这里失败CHARINDEX(' ', REVERSE(@MA_Name)) - 1)正在返回-1 我不知道为什么

Answer 1

尝试将case语句用于没有空格的特殊名称。类似的东西：

(CASE WHEN @MA_NAME LIKE N'% %'
      THEN REVERSE(SUBSTRING(REVERSE(@MA_Name), 1,CHARINDEX(N' ', REVERSE(@MA_Name)) - 1))
      ELSE @MA_NAME
 END)

这假设没有空格，名称就是姓氏。

编辑：

名称可能看起来像是有空格，但空格是' '以外的字符。您可以通过以下方式弄清楚它是什么：

select ascii(substring(@MA_NAME, 7, 1))

（或者是该空间的正确索引。）

一旦知道了角色是什么，就可以将查询结构化为：

(case when @MA_NAME like N'% %' then <what you have now>
      when @MA_NAME like N'%OTHERCHAR%' then <similar but with different space>
      else <whatever>
 end)

Answer 2

这已经过编辑，结合了我们学到的知识，因此可以作为答案接受，对未来的访问者有用。

考虑以下代码：

declare @ma_name nvarchar(200) 
declare @r nvarchar(200)
declare @i int

select @MA_Name = N'प्रभु मथथू राठोड'  -- Thanks to Gordon Lindof for reminder to use N-prefix
set @r = reverse(@ma_name)

select @r

set @i = charindex(' ', @r )

select @i

结果是：

डोठार ूथथम ुभर्प

和

似乎正在发生的事情是反转功能正在反转代码点而不是字符。仅用4个代码点的子串来解释：

\u0925-->थ \u0942-->ू \u0020--> \u0930-->र

u0942是一个组合字符。顺序u0925后跟u0942是单个字符。 REVERSE并不理解这一点并天真地颠倒了代码点。结果是：

u0930 u0020 u0942 u0925

现在组合字符附加到空间。所以现在它不是一个空间，它是一个无所不在的空间。（对不起，对印地语一无所知，没有任何不尊重的意思。）

但CHARINDEX并不是那么天真。

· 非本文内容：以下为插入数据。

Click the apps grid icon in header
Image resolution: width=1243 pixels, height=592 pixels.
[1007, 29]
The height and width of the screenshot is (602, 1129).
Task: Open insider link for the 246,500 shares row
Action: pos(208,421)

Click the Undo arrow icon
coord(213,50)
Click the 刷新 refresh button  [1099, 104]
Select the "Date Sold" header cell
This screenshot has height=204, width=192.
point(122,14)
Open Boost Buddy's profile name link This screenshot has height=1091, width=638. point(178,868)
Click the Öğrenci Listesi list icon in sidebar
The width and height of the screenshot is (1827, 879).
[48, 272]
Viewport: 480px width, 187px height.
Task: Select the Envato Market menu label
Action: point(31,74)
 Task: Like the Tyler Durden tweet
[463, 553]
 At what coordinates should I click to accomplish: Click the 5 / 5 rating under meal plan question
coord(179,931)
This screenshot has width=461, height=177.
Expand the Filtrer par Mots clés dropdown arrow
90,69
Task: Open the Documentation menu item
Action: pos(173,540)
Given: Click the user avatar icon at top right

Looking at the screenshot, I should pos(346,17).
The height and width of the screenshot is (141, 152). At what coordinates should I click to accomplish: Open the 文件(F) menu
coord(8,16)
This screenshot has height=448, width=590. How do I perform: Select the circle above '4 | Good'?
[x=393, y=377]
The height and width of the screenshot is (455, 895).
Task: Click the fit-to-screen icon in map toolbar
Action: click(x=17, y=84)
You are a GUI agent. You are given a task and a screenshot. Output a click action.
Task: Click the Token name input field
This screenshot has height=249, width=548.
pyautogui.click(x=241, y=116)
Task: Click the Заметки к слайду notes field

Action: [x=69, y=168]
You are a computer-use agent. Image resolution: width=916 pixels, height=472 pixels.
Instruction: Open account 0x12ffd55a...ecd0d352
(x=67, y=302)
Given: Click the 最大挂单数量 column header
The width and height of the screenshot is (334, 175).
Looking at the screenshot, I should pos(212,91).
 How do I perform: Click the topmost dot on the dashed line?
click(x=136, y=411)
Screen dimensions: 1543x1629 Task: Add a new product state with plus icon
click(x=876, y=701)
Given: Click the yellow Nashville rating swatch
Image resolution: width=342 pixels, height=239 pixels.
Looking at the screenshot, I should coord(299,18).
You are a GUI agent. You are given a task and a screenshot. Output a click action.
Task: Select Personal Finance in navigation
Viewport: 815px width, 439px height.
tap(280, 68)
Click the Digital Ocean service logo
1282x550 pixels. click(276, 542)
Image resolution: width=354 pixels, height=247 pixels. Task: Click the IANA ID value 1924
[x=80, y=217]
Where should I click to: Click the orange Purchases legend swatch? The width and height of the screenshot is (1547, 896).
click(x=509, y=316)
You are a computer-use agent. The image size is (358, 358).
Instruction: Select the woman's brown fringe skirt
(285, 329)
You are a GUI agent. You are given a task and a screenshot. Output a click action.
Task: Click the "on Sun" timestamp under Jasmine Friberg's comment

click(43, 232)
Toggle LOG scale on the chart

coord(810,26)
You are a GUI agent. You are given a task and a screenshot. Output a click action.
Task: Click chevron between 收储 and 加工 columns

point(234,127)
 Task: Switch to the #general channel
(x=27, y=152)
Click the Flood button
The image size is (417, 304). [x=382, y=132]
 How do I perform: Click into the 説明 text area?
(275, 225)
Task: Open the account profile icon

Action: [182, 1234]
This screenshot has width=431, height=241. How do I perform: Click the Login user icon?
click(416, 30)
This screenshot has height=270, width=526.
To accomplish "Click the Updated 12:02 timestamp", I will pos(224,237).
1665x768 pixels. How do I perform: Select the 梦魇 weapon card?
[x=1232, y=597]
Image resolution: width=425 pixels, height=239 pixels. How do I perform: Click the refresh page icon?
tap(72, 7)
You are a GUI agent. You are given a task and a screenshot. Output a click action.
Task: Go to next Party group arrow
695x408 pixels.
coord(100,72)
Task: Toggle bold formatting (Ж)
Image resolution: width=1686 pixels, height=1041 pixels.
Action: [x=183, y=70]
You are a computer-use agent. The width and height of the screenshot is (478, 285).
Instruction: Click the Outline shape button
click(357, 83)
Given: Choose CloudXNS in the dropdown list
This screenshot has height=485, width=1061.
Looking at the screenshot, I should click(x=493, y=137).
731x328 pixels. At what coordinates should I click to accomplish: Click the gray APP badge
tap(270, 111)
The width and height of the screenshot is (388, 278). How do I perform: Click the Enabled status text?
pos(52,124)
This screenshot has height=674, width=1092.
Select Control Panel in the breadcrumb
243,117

它看到你正在寻找一个空间，但它只找到修改过的空格字符。

海报通过使用FOR循环搜索空间来解决他的问题。

以下是解释情况的一些来源：

-- CharList generates a comma-separated list of decimal values representing the list of nchar's
-- in an nvarchar.  In this context it's not important how it works.

if object_id('CharList')is not null drop function CharList
go
create function dbo.CharList(@c nvarchar(max))returns varchar(max)
as
begin
  declare @x varbinary(max)
  declare @h varchar(max)
  declare @i int
  set @x = cast ( @c as varbinary(max))
  set @h = ''
  set @i = 1
  while @i <= len(@x) 
  begin
    if @i > 1 
      set @h = @h + ','
    set @h = @h + cast(       cast(substring(@x,@i,  1)as int)
                        + 256*cast(substring(@x,@i+1,1)as int) as varchar)

    set @i=@i+2
  end
  return @h
end
go

-- For this code sample I'm going to use latin characters. (Sorry can't read Hindi.)
-- This string contains lowercase 'e' with an acute accent. 
-- In Unicode this can be represented two different ways.
-- It can be represented as a single codepoint: decimal 233.
-- Or it can be built from the letter 'e', followed by
-- the combining character for the acute accent: decimal 769
-- The purpose of this source is to demonstrate combining characters, so I'll use the
-- two-codepoint version.    

declare @m nvarchar(max)
set @m = N'Re' + nchar(769) + N'al'
select @m, dbo.CharList(@m)                 -- Réal    82,101,769,97,108

-- You see, the word 'Réal' consists of 4 characters, but is represented by 5 codepoints.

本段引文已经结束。